**Your assignment**
Of the entries below, restate word for word only the section that runs from the line with "Given: Open the 7d timeframe dropdown" to the line with "Given: Click the", counting both ends.

**Items listed in a dataset**
• • • • •
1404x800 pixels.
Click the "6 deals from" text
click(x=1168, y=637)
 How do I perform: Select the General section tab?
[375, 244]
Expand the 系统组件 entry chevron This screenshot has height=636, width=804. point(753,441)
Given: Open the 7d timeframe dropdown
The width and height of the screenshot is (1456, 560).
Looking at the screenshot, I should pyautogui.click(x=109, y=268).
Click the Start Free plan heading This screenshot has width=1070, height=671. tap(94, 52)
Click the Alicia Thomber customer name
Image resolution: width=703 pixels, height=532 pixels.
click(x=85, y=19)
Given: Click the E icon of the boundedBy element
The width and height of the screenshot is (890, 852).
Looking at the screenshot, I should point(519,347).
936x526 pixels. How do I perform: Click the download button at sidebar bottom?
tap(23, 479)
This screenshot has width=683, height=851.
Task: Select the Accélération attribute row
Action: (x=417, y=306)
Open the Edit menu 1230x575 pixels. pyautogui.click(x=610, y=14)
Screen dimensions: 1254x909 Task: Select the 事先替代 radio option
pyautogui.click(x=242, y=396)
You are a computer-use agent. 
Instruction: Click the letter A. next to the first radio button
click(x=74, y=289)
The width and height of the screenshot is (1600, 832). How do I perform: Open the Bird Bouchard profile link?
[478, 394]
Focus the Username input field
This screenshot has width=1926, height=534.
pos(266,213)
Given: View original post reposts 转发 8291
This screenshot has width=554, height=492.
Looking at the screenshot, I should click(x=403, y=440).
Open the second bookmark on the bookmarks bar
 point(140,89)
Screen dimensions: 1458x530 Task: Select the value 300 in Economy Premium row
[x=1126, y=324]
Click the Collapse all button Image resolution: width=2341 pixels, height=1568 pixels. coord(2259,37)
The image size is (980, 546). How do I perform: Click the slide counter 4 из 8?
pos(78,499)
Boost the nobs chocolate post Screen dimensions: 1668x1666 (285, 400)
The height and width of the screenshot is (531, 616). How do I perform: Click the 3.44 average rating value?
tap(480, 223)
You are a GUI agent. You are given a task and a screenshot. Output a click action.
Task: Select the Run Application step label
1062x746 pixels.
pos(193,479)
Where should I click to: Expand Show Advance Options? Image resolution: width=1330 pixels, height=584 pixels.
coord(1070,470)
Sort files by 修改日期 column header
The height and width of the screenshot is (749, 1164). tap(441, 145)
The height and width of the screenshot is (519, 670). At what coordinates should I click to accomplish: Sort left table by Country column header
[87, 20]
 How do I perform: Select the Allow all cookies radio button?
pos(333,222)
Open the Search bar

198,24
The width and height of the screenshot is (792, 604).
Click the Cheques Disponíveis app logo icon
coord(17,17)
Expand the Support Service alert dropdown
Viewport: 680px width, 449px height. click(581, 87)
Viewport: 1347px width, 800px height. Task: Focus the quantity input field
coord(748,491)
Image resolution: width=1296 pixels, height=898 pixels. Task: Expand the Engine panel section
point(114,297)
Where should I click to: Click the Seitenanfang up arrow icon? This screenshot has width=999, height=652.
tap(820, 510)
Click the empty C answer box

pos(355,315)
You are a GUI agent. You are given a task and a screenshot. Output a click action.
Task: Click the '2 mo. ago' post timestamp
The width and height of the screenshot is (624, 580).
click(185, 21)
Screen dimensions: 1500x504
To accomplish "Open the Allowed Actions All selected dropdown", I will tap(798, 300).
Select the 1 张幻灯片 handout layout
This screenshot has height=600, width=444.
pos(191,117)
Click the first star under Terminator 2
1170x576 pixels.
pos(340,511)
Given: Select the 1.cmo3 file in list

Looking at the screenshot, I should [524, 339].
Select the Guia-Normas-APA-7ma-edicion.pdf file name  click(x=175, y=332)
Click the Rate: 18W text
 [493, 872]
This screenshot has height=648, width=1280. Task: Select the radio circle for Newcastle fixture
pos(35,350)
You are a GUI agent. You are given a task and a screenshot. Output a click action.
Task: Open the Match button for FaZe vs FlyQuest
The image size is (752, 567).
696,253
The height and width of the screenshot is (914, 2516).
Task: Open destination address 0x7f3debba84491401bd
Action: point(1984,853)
• • • • •
**The answer**
Given: Open the 7d timeframe dropdown
The width and height of the screenshot is (1456, 560).
Looking at the screenshot, I should pyautogui.click(x=109, y=268).
Click the Start Free plan heading This screenshot has width=1070, height=671. tap(94, 52)
Click the Alicia Thomber customer name
Image resolution: width=703 pixels, height=532 pixels.
click(x=85, y=19)
Given: Click the E icon of the boundedBy element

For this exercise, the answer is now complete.